Ruth E Brooke, Susan Pyner, Phillippa McLeish, Sandy Buchan, Jim Deuchars, Susan A Deuchars
, 98, 45-50
Interneurones in the spinal cord are likely to play an important role in the generation of activity in sympathetic preganglionic neurones (SPNs) and, therefore, sympathetic outflow. Although the properties of these interneurones have rarely been studied directly, here we show that neurones antecedent to SPNs contain the voltage-gated potassium channel subunit Kv3.1b, while SPNs do not. SPNs and interneurones were labelled by injection of a green fluorescent protein expressing herpes simplex virus (HSV-GFP) into the adrenal gland. SPNs identified by concomitant tracing with Fluorogold did not contain Kv3.1b immunoreactivity.
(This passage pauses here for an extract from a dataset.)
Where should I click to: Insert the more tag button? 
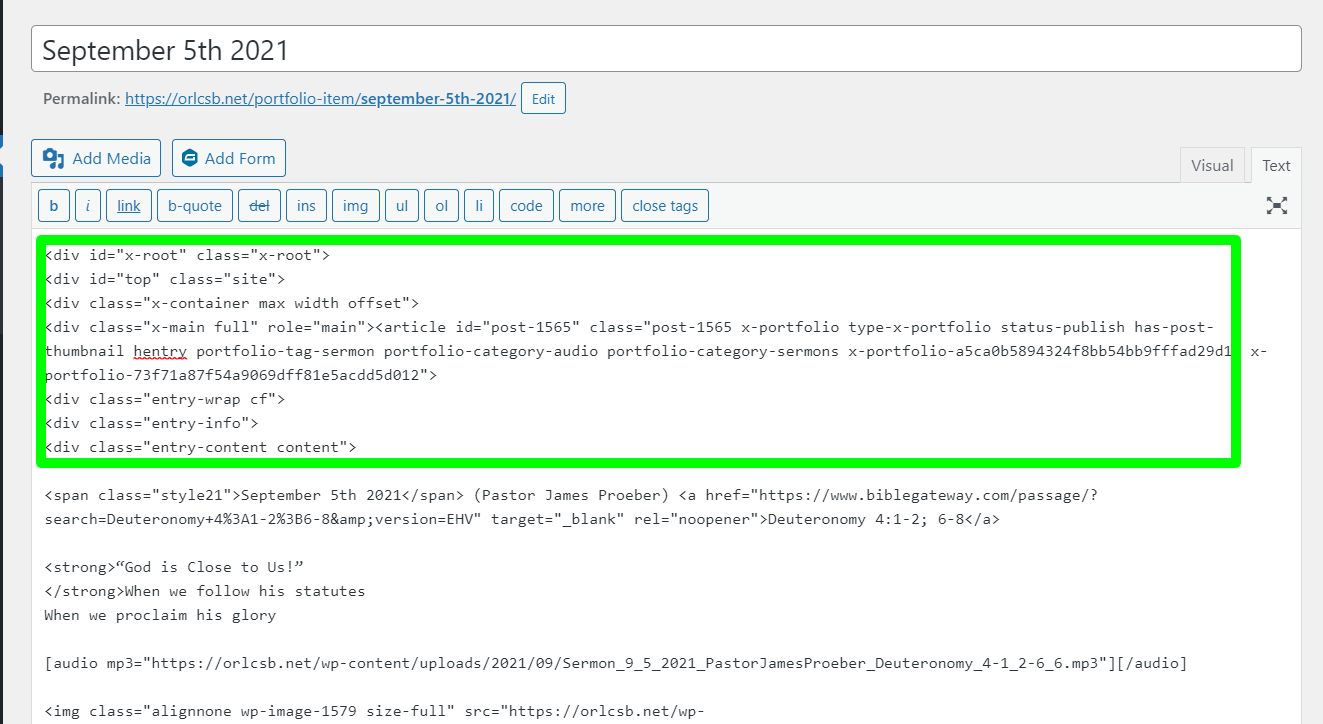[x=587, y=206]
Significantly, neurones that did not contain Fluorogold and which were unlikely to be SPNs were double labelled for Kv3.1b and GFP. This indicates that spinal cord intemeurones antecedent to SPNs contain Kv3.1b. To test the role of Kv3.1b whole cell patch clamp recordings were made from SPNs and interneurones in spinal cord slices. Selective blockade of Kv3.1b containing channels with 30 microM 4-amino-pyridine (4-AP) or 500 microM tetraethylammonium chloride (TEA) revealed that this Kv subunit contributes to fast repolarisation and fast firing frequencies of interneurones in the vicinity of the IML, allowing them to fire action potentials at much higher frequencies than SPNs. This is the first time that transneuronal labelling with this viral construct has been combined with immunohistochemical detection of ion channels. In conjunction with our electrophysiological data, this highlights a role for the Kv3.1b subunit in shaping the activity of intemeurones involved in sympathetic control.